Each line that includes the word "marker" should be copied from the records.

=-=-=

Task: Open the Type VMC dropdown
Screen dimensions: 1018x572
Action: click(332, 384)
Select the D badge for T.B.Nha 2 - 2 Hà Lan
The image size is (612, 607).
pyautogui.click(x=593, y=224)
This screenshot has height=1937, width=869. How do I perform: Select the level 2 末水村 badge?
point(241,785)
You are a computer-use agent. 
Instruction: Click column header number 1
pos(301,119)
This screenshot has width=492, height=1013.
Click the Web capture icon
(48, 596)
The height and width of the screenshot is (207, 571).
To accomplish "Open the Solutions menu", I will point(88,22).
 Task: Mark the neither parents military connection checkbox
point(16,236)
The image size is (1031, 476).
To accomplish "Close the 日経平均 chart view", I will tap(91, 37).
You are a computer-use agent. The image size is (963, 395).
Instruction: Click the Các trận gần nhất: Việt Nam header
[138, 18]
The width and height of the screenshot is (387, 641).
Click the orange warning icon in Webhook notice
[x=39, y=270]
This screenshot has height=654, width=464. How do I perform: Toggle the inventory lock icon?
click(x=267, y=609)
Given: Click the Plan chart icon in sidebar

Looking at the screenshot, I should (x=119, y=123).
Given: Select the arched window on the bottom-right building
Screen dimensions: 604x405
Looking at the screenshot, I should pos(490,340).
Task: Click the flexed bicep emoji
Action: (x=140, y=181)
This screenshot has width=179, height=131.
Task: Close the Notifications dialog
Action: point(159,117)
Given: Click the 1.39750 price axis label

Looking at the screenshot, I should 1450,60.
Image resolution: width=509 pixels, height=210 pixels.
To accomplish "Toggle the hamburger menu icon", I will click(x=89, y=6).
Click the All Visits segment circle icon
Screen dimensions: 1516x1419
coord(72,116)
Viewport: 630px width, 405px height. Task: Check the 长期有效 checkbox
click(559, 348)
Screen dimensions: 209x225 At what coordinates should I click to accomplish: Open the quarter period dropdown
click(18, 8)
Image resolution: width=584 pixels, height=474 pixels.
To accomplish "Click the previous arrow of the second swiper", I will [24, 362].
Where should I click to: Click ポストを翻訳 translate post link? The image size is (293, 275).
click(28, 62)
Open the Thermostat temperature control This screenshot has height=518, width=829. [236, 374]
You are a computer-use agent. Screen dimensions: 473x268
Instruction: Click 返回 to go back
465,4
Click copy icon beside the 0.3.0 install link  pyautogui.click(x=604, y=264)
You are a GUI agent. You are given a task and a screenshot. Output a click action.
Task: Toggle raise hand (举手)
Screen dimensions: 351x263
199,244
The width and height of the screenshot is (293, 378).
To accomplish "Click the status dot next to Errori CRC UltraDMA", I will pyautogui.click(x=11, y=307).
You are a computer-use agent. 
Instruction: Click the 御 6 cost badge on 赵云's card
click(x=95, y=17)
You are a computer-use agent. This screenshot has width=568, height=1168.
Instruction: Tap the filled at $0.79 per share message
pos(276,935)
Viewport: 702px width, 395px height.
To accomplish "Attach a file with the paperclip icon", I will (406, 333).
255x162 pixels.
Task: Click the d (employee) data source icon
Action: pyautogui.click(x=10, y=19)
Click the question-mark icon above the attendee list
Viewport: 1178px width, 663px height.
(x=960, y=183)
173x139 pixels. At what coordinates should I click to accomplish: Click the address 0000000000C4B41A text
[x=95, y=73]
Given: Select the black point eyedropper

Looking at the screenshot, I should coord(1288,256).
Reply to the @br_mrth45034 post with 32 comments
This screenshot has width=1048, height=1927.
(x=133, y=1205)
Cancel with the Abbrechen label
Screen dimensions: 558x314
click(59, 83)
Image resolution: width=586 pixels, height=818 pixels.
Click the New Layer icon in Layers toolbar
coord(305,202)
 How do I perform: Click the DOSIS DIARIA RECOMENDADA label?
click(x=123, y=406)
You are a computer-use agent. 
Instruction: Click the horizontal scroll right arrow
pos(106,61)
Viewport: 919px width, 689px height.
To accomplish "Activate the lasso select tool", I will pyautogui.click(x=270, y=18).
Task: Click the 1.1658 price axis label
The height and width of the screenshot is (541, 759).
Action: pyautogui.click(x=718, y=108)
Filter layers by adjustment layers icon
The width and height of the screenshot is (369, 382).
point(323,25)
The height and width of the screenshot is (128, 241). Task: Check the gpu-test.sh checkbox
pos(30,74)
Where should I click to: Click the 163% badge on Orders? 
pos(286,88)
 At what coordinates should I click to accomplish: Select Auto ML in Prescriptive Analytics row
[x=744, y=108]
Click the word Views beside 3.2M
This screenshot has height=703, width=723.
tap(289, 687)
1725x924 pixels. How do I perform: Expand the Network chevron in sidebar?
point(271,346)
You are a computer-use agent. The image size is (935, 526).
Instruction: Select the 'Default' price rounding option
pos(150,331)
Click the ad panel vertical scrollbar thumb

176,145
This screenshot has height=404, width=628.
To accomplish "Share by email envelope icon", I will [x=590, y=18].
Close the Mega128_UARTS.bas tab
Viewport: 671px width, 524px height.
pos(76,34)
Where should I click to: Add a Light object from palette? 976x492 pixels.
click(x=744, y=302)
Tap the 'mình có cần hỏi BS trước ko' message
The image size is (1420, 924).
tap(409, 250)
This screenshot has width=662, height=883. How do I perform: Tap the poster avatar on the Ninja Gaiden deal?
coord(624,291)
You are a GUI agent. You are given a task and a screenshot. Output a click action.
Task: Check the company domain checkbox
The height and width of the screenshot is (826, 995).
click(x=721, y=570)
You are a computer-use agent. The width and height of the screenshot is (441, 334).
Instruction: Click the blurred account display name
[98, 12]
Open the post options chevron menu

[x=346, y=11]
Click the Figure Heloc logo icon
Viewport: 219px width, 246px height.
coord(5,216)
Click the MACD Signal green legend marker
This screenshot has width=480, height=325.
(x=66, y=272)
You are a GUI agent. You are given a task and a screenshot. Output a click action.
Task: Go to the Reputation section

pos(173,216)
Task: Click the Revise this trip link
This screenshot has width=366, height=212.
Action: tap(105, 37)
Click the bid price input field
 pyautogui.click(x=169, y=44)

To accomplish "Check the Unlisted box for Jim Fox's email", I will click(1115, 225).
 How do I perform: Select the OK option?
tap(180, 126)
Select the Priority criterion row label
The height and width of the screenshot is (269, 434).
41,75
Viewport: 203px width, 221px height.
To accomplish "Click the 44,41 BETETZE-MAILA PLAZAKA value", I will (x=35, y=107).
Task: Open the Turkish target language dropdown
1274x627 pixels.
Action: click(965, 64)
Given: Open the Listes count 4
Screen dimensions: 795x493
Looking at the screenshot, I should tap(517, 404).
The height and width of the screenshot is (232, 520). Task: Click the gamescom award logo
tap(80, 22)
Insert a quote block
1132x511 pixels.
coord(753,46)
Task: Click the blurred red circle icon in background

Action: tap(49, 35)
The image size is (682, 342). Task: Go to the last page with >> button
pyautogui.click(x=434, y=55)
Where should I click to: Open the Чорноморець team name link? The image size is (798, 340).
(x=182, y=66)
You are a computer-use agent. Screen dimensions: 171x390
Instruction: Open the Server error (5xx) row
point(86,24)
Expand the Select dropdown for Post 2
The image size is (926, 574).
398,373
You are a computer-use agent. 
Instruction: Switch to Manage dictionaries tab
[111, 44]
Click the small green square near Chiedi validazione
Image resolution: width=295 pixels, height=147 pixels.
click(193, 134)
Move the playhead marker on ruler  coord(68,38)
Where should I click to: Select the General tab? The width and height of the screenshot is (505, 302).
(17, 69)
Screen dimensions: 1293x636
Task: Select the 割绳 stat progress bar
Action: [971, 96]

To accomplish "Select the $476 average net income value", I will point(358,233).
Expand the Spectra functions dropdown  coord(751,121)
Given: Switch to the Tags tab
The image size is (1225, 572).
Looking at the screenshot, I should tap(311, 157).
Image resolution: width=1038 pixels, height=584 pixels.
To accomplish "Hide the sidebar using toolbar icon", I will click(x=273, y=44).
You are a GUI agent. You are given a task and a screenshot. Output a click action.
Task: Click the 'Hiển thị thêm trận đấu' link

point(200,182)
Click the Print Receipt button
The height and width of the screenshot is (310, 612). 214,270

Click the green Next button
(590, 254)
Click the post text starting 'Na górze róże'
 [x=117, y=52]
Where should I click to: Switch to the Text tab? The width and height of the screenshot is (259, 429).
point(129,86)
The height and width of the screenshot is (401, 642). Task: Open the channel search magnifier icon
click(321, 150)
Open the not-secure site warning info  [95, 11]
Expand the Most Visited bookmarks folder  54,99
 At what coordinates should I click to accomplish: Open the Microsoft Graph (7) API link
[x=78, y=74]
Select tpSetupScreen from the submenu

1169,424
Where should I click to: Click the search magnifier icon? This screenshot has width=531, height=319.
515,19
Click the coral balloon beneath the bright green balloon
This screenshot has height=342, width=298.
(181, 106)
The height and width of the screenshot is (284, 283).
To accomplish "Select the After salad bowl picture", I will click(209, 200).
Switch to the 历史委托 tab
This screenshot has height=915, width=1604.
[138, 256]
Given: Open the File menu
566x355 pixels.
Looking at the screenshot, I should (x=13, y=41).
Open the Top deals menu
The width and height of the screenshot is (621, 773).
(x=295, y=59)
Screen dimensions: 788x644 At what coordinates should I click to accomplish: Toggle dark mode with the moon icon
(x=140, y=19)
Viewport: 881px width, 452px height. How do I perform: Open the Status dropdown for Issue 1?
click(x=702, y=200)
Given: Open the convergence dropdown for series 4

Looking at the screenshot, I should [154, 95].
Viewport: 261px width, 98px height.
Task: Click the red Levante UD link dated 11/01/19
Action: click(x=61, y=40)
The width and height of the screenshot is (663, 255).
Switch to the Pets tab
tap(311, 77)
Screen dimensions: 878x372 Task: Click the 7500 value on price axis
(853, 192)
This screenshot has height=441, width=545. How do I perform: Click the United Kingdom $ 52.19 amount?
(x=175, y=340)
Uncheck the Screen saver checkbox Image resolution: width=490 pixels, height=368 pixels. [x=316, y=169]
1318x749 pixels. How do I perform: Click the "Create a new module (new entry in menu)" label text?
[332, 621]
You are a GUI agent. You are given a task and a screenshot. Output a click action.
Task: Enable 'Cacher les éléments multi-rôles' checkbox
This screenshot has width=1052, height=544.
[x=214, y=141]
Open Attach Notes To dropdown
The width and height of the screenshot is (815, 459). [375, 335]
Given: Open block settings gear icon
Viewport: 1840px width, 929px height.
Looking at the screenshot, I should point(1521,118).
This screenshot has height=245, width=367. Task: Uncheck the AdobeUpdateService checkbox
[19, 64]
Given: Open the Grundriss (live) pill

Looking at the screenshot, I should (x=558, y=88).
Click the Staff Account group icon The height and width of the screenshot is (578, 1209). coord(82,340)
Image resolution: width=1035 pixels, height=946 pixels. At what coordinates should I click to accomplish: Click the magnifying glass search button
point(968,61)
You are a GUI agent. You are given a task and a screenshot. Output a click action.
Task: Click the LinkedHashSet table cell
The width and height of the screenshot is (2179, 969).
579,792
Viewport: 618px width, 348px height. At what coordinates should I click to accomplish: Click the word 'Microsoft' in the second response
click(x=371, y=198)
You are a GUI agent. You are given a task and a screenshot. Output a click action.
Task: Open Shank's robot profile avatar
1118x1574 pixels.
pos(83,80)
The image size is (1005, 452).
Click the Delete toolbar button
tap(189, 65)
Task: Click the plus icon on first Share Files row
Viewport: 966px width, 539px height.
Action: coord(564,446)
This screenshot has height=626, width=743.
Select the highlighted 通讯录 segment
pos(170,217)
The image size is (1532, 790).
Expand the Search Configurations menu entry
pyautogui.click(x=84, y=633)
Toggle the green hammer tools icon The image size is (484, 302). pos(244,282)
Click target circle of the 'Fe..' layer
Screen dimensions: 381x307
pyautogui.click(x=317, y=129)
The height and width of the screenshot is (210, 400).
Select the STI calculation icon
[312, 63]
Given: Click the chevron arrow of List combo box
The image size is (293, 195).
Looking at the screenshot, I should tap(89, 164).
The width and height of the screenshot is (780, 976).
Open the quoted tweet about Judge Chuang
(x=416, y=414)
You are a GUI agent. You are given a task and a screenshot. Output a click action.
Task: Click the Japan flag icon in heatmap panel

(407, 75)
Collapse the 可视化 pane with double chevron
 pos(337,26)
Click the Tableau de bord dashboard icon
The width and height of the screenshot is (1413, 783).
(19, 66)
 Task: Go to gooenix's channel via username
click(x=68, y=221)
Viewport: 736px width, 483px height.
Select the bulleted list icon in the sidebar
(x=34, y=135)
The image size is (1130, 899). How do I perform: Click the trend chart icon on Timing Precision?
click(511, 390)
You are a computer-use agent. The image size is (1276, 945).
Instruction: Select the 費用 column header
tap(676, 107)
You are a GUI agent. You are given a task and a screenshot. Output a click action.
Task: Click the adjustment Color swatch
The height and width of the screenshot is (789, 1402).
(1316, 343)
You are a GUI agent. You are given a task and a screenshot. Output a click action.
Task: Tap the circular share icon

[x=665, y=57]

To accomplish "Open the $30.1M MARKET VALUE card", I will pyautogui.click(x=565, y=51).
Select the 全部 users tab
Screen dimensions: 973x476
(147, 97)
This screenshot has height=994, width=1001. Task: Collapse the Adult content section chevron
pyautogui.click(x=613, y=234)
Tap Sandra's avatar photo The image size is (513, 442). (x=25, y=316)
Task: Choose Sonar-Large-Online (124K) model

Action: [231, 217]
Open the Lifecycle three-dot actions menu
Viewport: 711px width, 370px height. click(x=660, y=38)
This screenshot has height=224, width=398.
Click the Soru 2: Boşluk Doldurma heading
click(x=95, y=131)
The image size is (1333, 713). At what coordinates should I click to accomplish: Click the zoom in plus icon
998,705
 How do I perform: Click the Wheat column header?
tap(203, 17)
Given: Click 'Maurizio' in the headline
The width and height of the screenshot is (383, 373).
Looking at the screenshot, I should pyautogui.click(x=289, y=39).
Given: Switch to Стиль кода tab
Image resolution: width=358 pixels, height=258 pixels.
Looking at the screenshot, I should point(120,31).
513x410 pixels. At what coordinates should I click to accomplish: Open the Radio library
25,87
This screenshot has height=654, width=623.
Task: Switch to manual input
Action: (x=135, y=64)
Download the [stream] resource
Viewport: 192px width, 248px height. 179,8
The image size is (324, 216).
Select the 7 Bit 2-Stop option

=-=-=

▸ Answer to the problem:
Click the MACD Signal green legend marker
Move the playhead marker on ruler  coord(68,38)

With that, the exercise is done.